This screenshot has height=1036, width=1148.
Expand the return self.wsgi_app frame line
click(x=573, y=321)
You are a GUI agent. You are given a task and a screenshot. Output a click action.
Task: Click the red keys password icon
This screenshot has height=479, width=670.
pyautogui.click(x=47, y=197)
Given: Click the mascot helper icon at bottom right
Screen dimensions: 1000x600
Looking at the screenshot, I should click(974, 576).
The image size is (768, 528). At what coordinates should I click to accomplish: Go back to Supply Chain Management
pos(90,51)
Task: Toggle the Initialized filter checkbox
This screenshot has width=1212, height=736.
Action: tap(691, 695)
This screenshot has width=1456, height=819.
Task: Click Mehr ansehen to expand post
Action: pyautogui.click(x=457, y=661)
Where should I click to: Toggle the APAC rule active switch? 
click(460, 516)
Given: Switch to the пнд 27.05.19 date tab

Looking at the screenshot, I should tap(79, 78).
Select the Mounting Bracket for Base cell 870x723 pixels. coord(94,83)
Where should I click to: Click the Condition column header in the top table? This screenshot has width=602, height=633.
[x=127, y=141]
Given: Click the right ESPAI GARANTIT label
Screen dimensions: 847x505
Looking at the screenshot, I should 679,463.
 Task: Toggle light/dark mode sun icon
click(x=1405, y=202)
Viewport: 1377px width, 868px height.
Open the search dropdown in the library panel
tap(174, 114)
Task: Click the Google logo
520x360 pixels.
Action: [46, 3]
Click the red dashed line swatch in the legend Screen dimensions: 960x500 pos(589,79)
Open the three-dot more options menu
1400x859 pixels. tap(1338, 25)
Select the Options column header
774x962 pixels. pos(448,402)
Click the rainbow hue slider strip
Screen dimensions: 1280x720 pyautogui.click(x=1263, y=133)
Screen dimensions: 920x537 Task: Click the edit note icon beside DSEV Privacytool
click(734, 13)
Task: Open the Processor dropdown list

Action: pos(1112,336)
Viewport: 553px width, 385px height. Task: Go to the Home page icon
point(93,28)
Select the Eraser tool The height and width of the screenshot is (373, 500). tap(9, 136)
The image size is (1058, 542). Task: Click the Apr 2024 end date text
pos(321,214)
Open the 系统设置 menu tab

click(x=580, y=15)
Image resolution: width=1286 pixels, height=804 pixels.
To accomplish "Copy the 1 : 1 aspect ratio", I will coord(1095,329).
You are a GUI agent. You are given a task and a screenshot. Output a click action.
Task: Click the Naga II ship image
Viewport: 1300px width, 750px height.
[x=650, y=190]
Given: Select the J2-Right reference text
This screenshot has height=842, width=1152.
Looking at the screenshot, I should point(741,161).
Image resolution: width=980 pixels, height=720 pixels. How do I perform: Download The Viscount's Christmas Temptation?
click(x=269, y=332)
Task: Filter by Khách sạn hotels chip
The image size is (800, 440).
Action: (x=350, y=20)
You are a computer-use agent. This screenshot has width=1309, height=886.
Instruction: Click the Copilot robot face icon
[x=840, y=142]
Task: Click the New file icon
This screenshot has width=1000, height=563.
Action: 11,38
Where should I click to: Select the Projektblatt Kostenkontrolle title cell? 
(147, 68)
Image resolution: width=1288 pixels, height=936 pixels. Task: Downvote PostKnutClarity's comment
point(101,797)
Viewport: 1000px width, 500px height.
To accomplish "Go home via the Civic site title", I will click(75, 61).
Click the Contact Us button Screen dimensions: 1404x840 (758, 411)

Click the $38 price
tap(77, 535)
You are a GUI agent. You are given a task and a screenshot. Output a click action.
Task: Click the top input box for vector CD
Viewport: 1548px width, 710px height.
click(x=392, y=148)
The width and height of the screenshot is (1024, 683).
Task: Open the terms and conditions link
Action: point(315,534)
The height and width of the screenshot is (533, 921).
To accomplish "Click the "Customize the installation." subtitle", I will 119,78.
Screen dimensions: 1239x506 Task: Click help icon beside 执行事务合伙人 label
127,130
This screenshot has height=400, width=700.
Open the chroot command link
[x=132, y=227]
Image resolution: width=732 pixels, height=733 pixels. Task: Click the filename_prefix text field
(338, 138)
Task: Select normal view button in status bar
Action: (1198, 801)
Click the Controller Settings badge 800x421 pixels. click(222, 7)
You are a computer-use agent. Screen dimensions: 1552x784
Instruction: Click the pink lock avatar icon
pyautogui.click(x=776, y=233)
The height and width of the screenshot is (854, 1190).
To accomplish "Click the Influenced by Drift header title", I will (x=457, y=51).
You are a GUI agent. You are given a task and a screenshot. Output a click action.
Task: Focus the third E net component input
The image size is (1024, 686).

^^^^^^^^

- AIM OF THE TASK:
Only lines with the word "computer" belong in the answer; copy each of them from the material above.

- RESPONSE TO THE TASK:
You are a computer-use agent. This screenshot has width=1309, height=886.
You are a computer-use agent. Screen dimensions: 1552x784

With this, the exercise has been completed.